Leidenschaft und Originalität standen hoch im Kurs, virtuoses Handwerk weniger. Logisch, dass sich der etablierte Musikbetrieb eher reserviert gab. Umso mehr sind diejenigen begeistert gewesen, die es auch versuchen und überhaupt erst fußfassen wollten. Unter anderem Kurt Cobain (Nirvana), Lee Ranaldo (Sonic Youth), Peter Buck (R.E.M.) und Norman Blake (Teenage Fanclub) nennen die Half Japanese als wichtigen Einfluss.

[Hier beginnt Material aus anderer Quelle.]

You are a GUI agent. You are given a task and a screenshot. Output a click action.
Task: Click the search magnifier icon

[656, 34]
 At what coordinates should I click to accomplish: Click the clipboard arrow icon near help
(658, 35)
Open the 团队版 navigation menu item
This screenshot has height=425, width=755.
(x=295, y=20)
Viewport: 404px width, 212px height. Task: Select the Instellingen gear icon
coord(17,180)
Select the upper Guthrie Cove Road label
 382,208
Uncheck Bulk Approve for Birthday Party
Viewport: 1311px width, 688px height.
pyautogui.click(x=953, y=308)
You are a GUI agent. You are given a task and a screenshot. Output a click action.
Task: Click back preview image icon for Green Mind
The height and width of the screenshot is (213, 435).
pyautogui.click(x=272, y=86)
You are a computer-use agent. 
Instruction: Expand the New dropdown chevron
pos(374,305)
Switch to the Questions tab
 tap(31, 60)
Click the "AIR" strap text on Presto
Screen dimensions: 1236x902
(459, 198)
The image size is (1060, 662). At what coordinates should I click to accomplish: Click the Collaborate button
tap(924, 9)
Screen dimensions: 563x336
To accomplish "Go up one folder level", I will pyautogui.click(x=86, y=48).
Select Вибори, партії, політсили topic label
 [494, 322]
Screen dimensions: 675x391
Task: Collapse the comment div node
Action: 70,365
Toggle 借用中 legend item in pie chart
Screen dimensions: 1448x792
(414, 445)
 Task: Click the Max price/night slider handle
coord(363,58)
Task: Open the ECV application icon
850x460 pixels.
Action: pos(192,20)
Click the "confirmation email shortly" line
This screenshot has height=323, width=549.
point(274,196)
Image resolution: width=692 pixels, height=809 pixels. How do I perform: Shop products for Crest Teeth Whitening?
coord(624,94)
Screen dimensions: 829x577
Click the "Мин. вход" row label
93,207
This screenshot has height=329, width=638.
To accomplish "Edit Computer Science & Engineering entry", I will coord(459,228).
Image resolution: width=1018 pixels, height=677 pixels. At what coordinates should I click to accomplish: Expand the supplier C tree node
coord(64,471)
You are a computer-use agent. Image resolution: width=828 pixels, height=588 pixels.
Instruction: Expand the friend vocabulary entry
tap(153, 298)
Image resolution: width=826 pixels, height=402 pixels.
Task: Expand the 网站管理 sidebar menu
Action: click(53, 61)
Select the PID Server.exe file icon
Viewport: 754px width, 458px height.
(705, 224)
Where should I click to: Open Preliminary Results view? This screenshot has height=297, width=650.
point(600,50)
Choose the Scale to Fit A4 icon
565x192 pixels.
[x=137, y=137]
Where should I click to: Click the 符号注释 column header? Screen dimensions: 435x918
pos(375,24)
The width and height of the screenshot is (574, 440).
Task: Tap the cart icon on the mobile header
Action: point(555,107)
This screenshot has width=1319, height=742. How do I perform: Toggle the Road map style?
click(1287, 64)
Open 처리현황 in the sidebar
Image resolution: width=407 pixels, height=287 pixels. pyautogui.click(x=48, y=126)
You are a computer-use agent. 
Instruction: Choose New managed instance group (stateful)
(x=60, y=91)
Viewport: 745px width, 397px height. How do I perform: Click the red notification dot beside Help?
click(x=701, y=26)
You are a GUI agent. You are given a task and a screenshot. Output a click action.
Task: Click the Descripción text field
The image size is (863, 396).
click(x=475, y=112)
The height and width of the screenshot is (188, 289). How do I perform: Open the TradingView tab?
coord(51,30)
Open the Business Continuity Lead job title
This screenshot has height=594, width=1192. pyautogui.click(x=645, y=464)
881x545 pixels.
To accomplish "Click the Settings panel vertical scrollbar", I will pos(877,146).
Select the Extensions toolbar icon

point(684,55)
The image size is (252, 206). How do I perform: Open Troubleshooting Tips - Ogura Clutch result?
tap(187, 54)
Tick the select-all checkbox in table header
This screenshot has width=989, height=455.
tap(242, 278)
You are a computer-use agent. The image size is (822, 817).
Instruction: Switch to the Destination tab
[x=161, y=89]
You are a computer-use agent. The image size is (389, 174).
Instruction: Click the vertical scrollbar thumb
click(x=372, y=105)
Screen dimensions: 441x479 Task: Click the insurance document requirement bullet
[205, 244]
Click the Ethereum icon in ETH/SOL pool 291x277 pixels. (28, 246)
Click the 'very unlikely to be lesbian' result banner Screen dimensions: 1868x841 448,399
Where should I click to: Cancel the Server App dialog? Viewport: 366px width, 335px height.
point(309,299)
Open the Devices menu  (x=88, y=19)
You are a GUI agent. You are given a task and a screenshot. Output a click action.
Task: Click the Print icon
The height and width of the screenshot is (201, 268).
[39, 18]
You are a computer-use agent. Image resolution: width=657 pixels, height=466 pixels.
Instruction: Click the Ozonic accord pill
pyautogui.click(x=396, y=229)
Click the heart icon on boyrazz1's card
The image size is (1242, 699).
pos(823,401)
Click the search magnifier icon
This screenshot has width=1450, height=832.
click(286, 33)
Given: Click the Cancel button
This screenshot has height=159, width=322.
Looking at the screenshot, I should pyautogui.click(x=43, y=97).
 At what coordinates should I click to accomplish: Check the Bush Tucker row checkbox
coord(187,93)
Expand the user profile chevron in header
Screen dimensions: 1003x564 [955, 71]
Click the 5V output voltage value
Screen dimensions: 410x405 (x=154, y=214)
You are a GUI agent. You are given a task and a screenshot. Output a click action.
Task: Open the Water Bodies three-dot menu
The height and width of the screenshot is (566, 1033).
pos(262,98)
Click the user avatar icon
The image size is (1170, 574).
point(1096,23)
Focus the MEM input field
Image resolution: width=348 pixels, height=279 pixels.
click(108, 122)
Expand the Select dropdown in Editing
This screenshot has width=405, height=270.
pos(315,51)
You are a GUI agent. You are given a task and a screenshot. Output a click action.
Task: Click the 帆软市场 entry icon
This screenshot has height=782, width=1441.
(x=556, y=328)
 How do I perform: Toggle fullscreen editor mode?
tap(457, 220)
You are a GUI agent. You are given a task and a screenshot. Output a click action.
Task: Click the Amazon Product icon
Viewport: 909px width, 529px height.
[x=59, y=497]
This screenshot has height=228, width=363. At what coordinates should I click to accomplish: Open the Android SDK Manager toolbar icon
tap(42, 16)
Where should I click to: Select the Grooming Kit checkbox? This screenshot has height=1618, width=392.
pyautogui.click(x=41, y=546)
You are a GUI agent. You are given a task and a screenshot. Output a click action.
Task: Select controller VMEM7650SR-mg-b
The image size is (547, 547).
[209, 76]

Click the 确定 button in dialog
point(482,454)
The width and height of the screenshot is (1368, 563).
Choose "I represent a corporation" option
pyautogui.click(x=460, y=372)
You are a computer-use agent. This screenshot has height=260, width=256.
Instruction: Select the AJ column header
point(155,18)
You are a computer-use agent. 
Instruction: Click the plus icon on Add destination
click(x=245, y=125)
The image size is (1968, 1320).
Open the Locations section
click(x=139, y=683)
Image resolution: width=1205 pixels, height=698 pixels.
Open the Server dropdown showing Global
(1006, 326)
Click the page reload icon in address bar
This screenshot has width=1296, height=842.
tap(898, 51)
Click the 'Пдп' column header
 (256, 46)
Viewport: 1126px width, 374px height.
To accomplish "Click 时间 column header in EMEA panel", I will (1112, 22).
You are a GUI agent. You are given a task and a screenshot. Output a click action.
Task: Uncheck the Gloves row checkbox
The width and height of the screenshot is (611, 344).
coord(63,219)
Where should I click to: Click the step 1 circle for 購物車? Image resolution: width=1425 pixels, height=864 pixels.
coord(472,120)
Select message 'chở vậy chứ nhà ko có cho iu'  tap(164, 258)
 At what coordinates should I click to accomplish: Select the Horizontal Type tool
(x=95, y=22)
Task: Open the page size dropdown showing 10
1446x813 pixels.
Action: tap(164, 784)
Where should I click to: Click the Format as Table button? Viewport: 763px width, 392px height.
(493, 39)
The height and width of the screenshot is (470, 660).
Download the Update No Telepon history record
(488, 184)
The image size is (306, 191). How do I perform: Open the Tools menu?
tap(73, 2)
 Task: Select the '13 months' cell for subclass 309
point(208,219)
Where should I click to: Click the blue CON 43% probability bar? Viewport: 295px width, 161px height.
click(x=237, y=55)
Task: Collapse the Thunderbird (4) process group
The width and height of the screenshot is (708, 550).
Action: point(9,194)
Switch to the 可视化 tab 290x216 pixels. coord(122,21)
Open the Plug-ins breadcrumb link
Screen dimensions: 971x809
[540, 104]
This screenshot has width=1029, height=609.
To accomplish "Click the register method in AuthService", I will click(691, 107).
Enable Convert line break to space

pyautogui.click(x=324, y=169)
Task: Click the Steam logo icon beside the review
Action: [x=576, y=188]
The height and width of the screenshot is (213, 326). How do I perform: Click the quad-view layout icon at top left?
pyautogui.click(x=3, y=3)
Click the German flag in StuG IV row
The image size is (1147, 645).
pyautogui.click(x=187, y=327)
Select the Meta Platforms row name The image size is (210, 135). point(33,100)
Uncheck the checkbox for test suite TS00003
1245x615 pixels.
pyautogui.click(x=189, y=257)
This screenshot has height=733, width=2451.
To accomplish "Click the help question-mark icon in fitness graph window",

Ihr Schallplattendebüt gab die Band 1978 mit "Calling All Girls", einer EP, deren Erstpressung heute ein gesuchtes Sammlerstück ist. Gefolgt 1980 vom ersten Album "Half Gentlemen/ Not Beasts". 1989 erscheint "The Band That Would Be King", mit Gastauftritten der Seelenverwandten Don Fleming (Velvet Monkeys, B.A.L.L., Gumball), Kramer (Shockabilly, Gumball, Shimmy Disc) Fred Frith und John Zorn; Daniel Johnston ist in Gestalt zweier Coverversionen vertreten. Nach "Hello" von 2001 werden die Half Japanese vorerst zur Ruhe gebettet. Jad Fair realisiert diverse Soloprojekte und widmet sich der Kunst des Scherenschnitts. Ursprünglich ein Zeitvertreib für die Wegstrecken von einem Auftrittsort zum nächsten und schon länger zur Covergestaltung herangezogen, bestreitet er mit seinen Papierkreationen Anfang der Nullerjahre Ausstellungen in New York und Berlin.

Seit 2014 erscheinen mehr oder weniger regelmäßig neue Alben, "Invincible" (Fire) vom Februar 2019 heißt das jüngste. Die Musik ist professioneller, keineswegs konventioneller geworden. Mit durchdringender Bubenstimme trägt Jad Fair wie gehabt Liebeslieder und Vampir-Geschichten vor. Ein Großteil des Backkatalogs wurde jeweils zu drei Alben in den CD/Vinyl-Boxsets "Half Japanese Volume One/Two/Three/Four" (Fire) zusammengefasst. Ein Schatz, den es zu entdecken gilt. Das hörend, dürfte schwerlich zu leugnen sein, dass die Half Japanese durchaus Anspruch auf die Krone hätten. Genauso essentiell ihre Leistung wie Elvis Presleys Debütsingle "That's Alright"/"Blue Moon Of Kentucky" vom Juli 1954 und einiges von den Scheiben danach. Wofür ihm die amerikanische Entertainmentzeitschrift Variety bereits 1956 den Ehrentitel King Of Rock'n'Roll verlieh.
Bernd Gürtler/TM
 


Half Japanese: "Invincible" (Fire; 22.2. 2019)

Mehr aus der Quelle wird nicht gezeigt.